→ **RECORDS TO USE**:

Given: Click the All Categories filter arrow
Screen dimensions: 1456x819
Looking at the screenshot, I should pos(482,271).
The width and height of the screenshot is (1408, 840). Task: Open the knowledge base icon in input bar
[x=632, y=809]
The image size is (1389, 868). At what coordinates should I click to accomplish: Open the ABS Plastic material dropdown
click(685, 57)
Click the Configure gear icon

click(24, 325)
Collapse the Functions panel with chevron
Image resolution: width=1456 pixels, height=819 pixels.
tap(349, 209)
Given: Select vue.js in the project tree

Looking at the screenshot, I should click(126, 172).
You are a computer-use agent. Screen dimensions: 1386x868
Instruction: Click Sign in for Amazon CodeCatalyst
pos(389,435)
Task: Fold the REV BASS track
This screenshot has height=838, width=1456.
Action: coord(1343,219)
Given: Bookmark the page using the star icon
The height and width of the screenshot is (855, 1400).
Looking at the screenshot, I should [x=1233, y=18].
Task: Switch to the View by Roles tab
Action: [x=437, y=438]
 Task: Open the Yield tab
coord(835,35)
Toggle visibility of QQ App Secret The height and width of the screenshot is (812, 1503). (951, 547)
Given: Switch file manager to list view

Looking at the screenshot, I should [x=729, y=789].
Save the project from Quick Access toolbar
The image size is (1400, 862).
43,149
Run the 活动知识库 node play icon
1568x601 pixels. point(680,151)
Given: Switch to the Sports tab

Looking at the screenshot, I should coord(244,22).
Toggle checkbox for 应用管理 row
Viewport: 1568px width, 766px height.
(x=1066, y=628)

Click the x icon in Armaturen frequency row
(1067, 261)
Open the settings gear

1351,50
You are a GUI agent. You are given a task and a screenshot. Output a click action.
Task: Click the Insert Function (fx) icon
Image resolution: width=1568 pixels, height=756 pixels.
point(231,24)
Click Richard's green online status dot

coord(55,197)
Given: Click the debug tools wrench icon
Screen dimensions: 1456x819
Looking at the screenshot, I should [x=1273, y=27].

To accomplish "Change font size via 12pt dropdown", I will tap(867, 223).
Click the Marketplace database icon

→ **YOUR OBJECTIVE**:
Every line from the line containing "Instruction: Click Sign" through the line containing "Given: Bookmark the page using the star icon" in the records above must be retyped exactly. Leave out the rest.

→ **OUTPUT OF THE EXERCISE**:
Instruction: Click Sign in for Amazon CodeCatalyst
pos(389,435)
Task: Fold the REV BASS track
This screenshot has height=838, width=1456.
Action: coord(1343,219)
Given: Bookmark the page using the star icon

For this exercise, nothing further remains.